THE TASK:
Update the records starting at the line containing "You are a GUI" and ending at the line containing "click(x=435, y=685)", replacing "pencil" with "pen" and keeping everything else unchanged. Leave the pictures out of your answer.

——

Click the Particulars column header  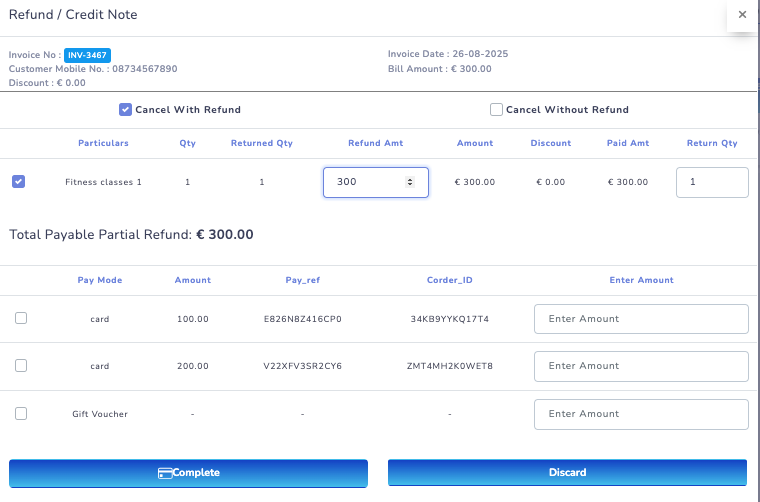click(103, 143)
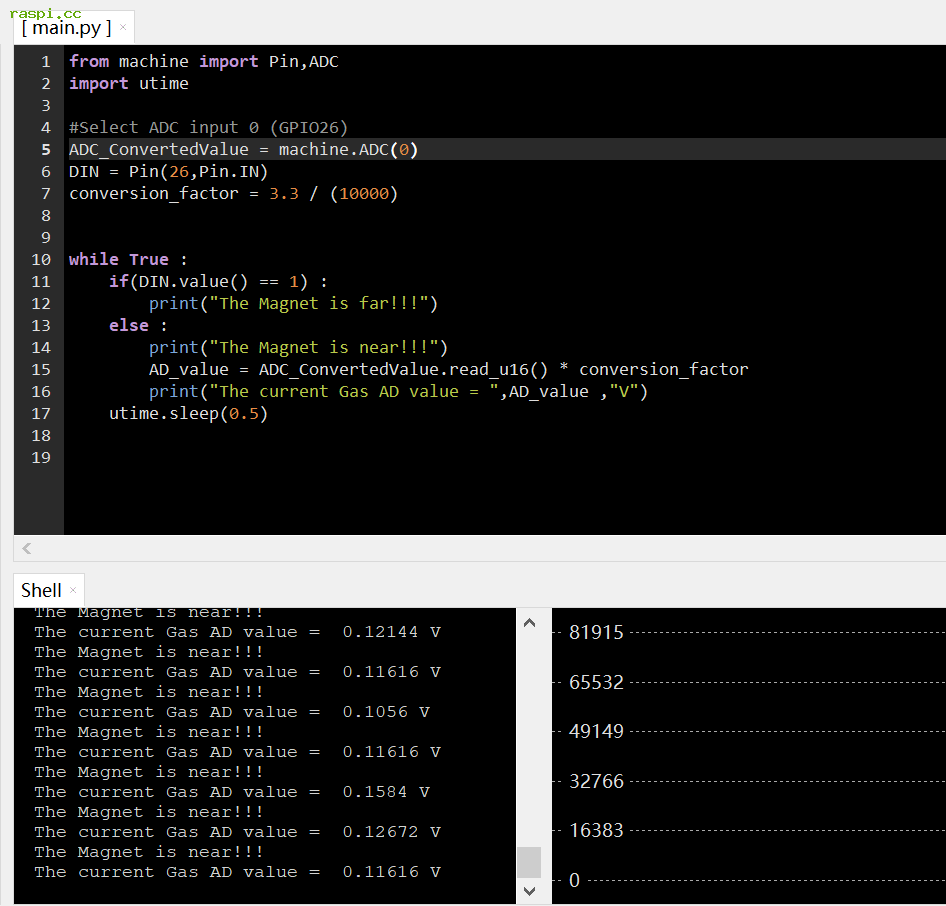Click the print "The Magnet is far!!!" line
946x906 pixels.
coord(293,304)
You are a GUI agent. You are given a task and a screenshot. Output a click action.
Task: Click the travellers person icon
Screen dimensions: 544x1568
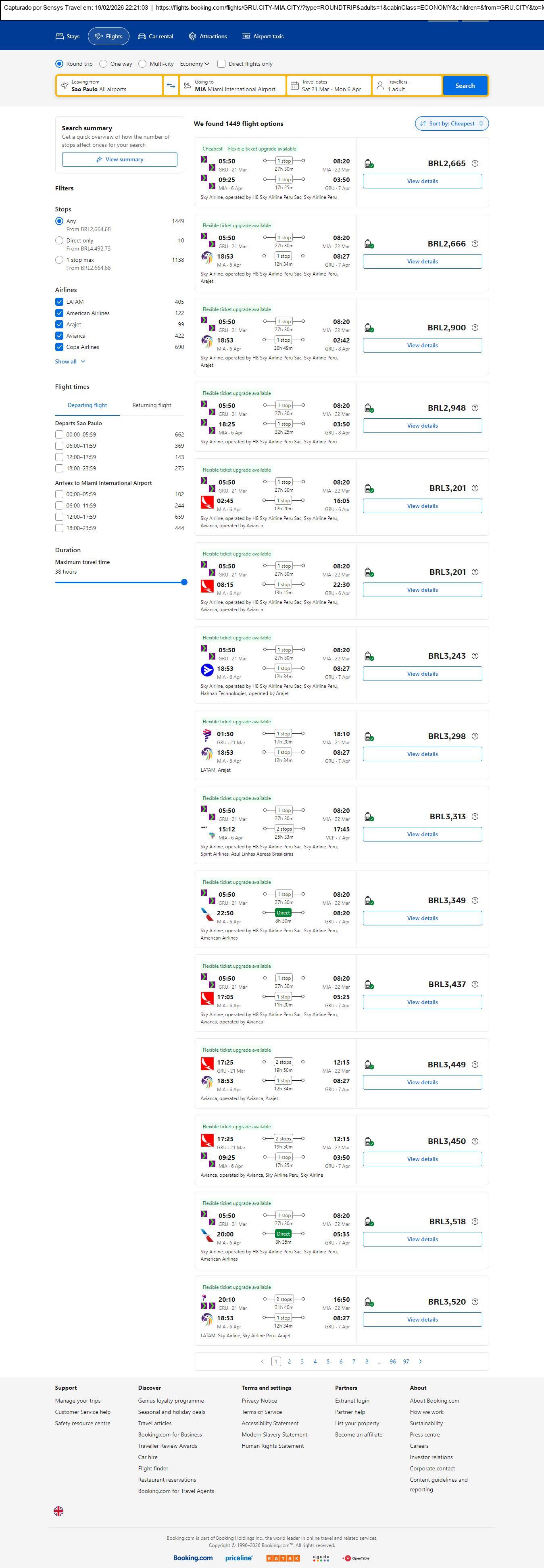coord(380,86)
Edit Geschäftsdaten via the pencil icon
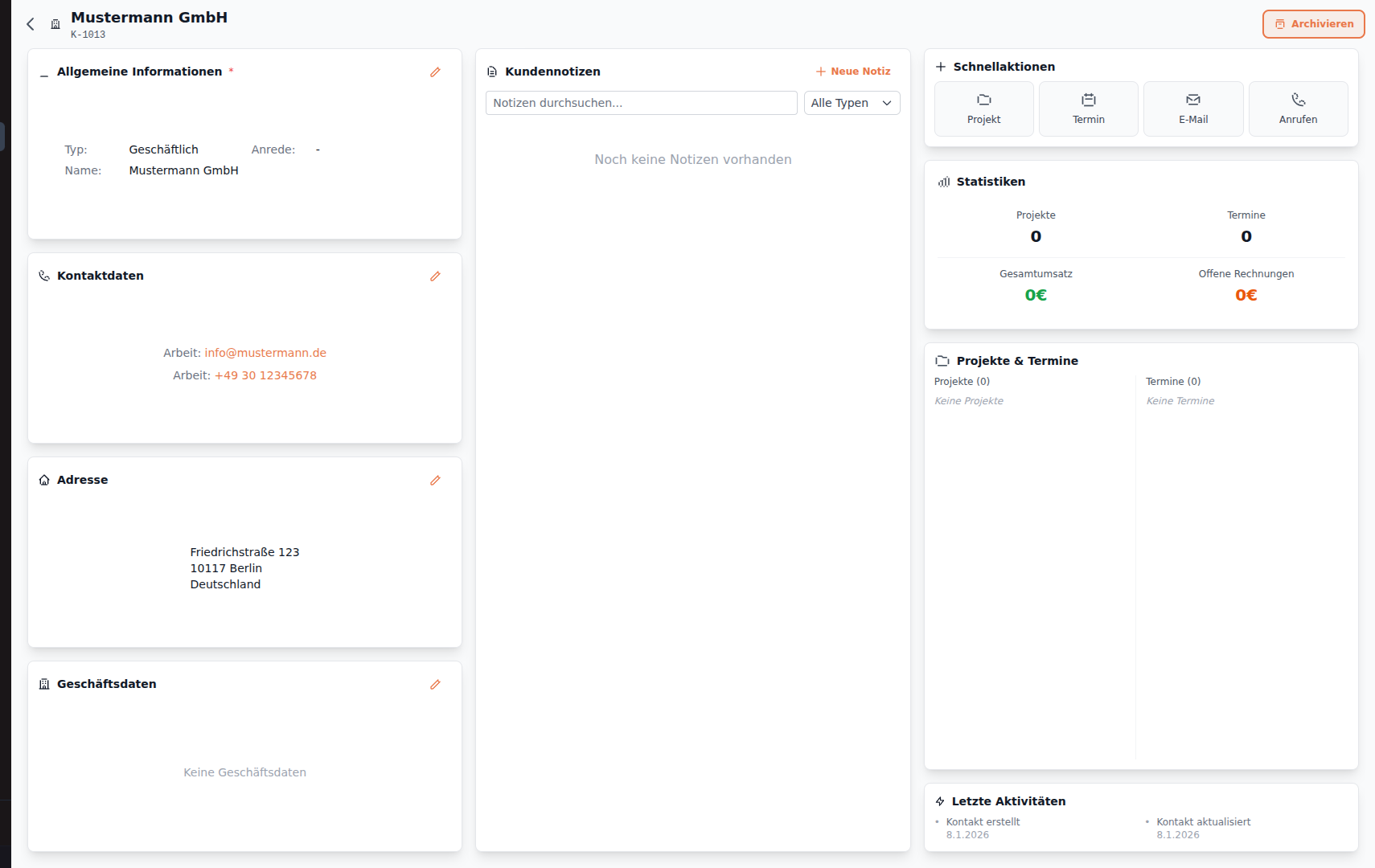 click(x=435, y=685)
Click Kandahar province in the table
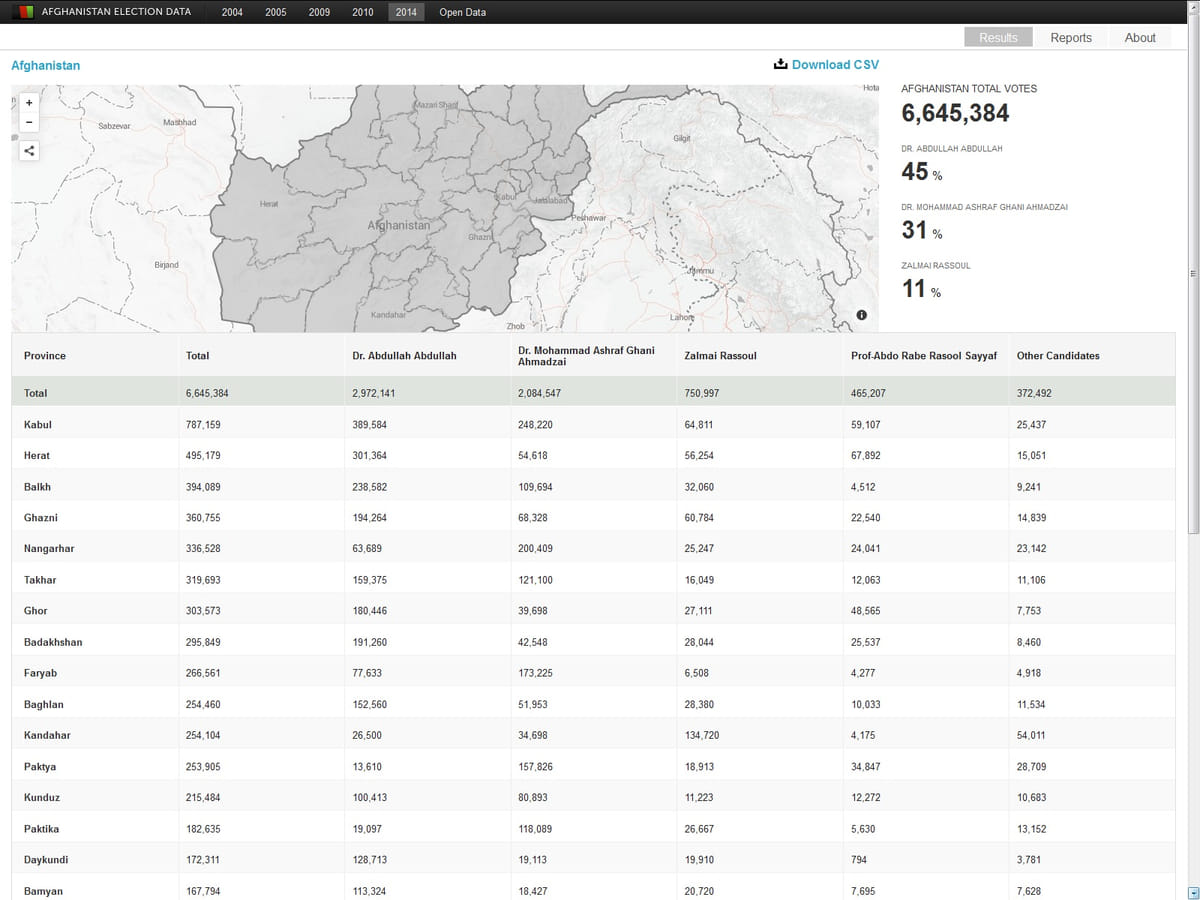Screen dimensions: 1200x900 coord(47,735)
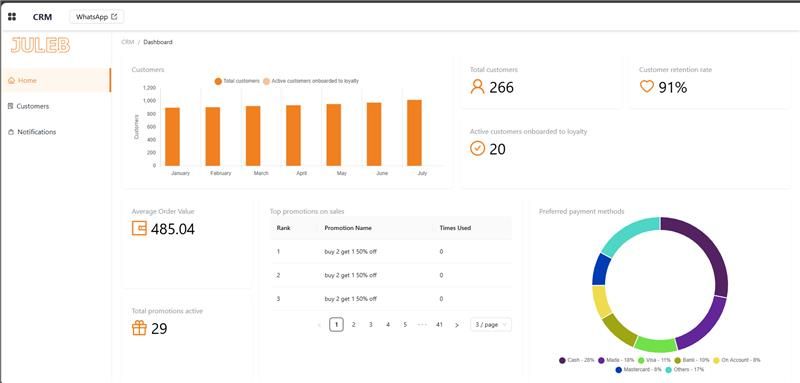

——

ANSWER BELOW:
You are a GUI agent. You are given a task and a screenshot. Output a click action.
Task: Click the travellers person icon
Screen dimensions: 544x1568
coord(380,86)
Edit Geschäftsdaten via the pen icon
 click(x=435, y=685)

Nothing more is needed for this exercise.